Around 120 people turned up to hear the former London mayor and former MP for Bethnal Green and Bow debate their policies at Broad House, in Fore Street.

The pair are competing to be the party's candidate for the 2012 mayoral election and topple incumbent Boris Johnson from his post.

Answering questions from the audience, the candidates agreed on several issues - including encouraging bicycle riding, increasing police enforcement, promoting cultural integration and severly reducing London's carbon footprint.

Speaking about the mayor's new scheme for public bicycles in London, due to come into effect on July 30, Mr Livingstone said it was a "very good" idea - and one he had first proposed before leaving office in 2008.
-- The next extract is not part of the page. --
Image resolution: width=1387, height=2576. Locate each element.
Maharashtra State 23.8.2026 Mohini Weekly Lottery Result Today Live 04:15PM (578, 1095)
Ms King said she cycled to work from Mile End to Victoria "most days" and strongly supported the scheme, but voiced concerns the blue cycle lanes may not be visible at night and the bikes may be unsafe due to their heavy weight.

She added: "I think the mayor should inspire people to get on their bikes."
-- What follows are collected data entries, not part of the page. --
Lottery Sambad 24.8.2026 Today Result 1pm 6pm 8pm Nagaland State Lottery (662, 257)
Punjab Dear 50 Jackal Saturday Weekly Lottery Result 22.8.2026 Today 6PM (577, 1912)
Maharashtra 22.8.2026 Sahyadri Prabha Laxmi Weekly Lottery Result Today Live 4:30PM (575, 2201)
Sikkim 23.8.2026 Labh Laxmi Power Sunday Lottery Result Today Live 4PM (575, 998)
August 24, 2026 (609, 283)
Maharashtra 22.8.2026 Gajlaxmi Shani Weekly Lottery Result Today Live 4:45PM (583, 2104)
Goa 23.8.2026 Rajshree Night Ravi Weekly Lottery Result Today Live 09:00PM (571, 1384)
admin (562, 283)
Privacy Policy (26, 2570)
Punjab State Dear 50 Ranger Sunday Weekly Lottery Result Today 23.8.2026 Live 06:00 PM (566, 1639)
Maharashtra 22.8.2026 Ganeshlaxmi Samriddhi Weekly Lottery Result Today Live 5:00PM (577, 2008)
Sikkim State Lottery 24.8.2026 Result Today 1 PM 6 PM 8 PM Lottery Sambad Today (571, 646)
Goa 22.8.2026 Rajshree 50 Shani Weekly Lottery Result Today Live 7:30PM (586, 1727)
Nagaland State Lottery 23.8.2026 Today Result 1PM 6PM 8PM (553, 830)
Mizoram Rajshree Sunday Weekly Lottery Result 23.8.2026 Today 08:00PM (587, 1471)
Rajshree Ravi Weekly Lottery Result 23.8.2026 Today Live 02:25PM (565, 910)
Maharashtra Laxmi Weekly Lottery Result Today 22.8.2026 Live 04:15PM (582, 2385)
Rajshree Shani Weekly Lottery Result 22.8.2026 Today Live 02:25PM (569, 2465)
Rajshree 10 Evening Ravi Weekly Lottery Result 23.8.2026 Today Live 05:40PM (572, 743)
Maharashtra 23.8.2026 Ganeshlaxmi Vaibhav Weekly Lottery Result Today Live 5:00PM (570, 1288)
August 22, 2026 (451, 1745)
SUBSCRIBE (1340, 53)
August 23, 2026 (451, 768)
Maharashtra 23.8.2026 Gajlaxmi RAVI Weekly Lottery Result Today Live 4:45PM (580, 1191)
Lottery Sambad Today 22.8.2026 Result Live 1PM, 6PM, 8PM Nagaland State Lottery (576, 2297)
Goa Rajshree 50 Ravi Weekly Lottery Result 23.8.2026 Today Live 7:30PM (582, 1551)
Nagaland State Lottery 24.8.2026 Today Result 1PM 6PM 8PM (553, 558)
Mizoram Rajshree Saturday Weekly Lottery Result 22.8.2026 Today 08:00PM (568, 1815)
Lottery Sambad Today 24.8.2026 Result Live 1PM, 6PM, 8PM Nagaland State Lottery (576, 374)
When asked how to tackle increasing gang crime, Ms King said enforcement needed to "radically increase".

"I would rather young people were stopped and searched than shot and stabbed," she said.
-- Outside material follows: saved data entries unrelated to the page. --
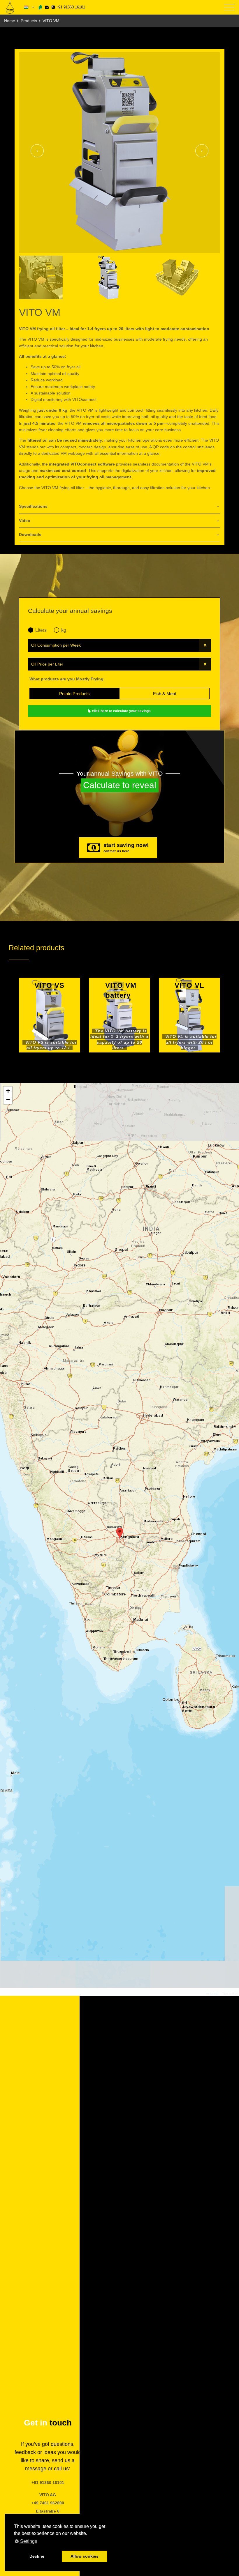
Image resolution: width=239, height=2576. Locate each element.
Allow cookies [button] (85, 2556)
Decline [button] (36, 2556)
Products (29, 20)
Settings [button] (28, 2541)
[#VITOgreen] (40, 7)
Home (9, 20)
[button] (120, 1533)
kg (63, 630)
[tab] (119, 507)
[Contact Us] (47, 7)
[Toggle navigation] (229, 7)
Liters (41, 630)
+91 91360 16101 (70, 7)
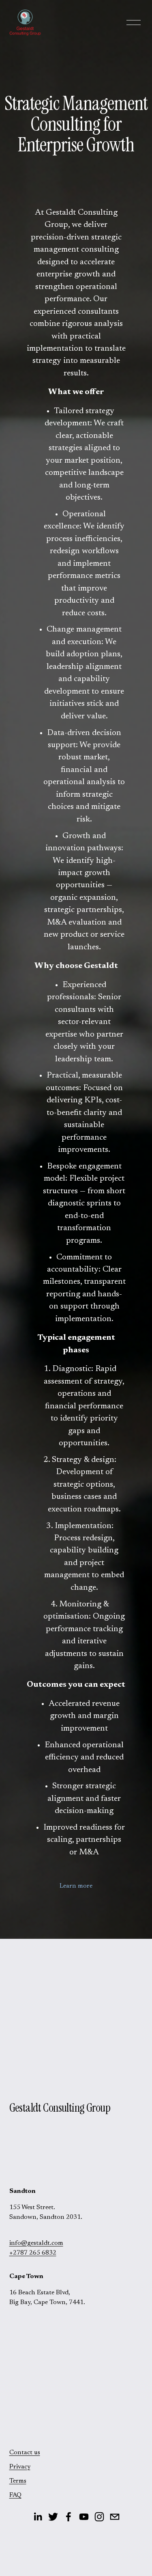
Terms (17, 2481)
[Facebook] (68, 2517)
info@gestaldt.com (36, 2243)
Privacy (19, 2467)
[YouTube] (84, 2517)
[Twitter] (53, 2517)
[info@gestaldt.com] (115, 2517)
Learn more (76, 1886)
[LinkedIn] (38, 2517)
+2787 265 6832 (32, 2253)
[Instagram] (99, 2517)
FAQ (15, 2495)
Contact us (24, 2452)
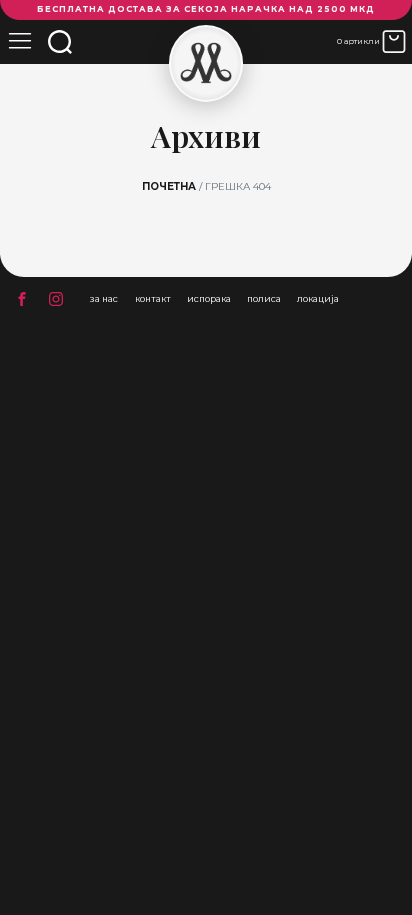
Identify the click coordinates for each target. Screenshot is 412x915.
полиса (264, 298)
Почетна (169, 186)
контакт (153, 298)
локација (318, 298)
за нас (104, 298)
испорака (209, 298)
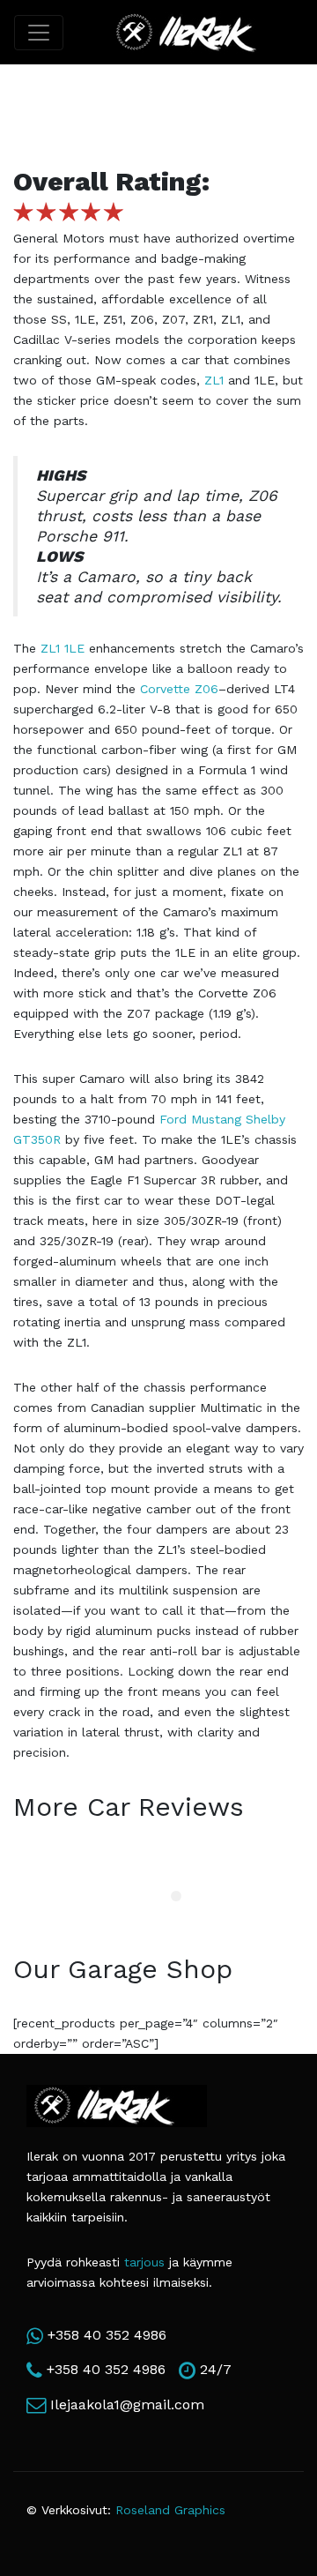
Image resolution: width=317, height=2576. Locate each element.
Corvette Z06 (179, 689)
Mr Livingstone pledged to protect Enfield’s police officers by opposing cuts to forces and protecting London's 630 Safer Neighbourhood Teams (SNTs). His term in office, he said, produced "record numbers" of police officers in London and an SNT in every borough.

He added: "Enfield’s 21 SNTs are vital to the police and community’s work to make the streets safer.

"If I was elected mayor I would guarantee the future of every SNT in Enfield and across London.”

Mr Livingstone would also increase the power of the mayor over policing, he said, to give it more direction, and try to reduce school exclusions, which be believed encouraged criminality.

When asked how to improve racial integration, the former mayor argued for more devolution of power from the Government to a local level. "This is where black and ethnic minorities will engage," he said.

"If we are going to engage hundreds of thousands of people, we must be allowed to innovate and experiment. We might need a different approach in Enfield to Bromley."

Ms King described this as "one of the big issues" and believed the solution to "changing hearts and minds" lay in community links between organisations in the voluntary sector.

She wanted to jail fewer under-25s for sentences under a year and shift this money into community schemes designed to cut reoffending.

The candidates disagreed on Post Office privatisation - Mr Livingstone opposed it, while Ms King side-stepped the issue, saying steps had to be made to "make sure it has a future" as very few people sent letters anymore.

They also differed in their attitude to the Coalition's public spending cuts. Ms King said fighting them was ineffective "fantasy politics" and instead supported building "real world" partnerships with employers and the Third Sector - like one in Newham brokered between the council, local college and job centre.

This, she argued, would be a way "to reach beyond the core vote and build local Labour bases, showing that we can do good things on the ground".

Mr Livingstone said the cuts would "devastate lives of Londoners like they did in the Eighties" and advocated dropping Trident, splitting cuts and taxes 50:50 and cutting MP's bonuses.

He also supported more apprenticeships schemes to fight unemployment.

"I won an apprenticeship at the NHS," he said. "That's how I learnt the skills I failed to get at school."

The Labour mayoral candidate will be selected by an electoral college made up half of votes by London party members and half by members of affiliated organisations.

The result will be announced on September 24, 2010.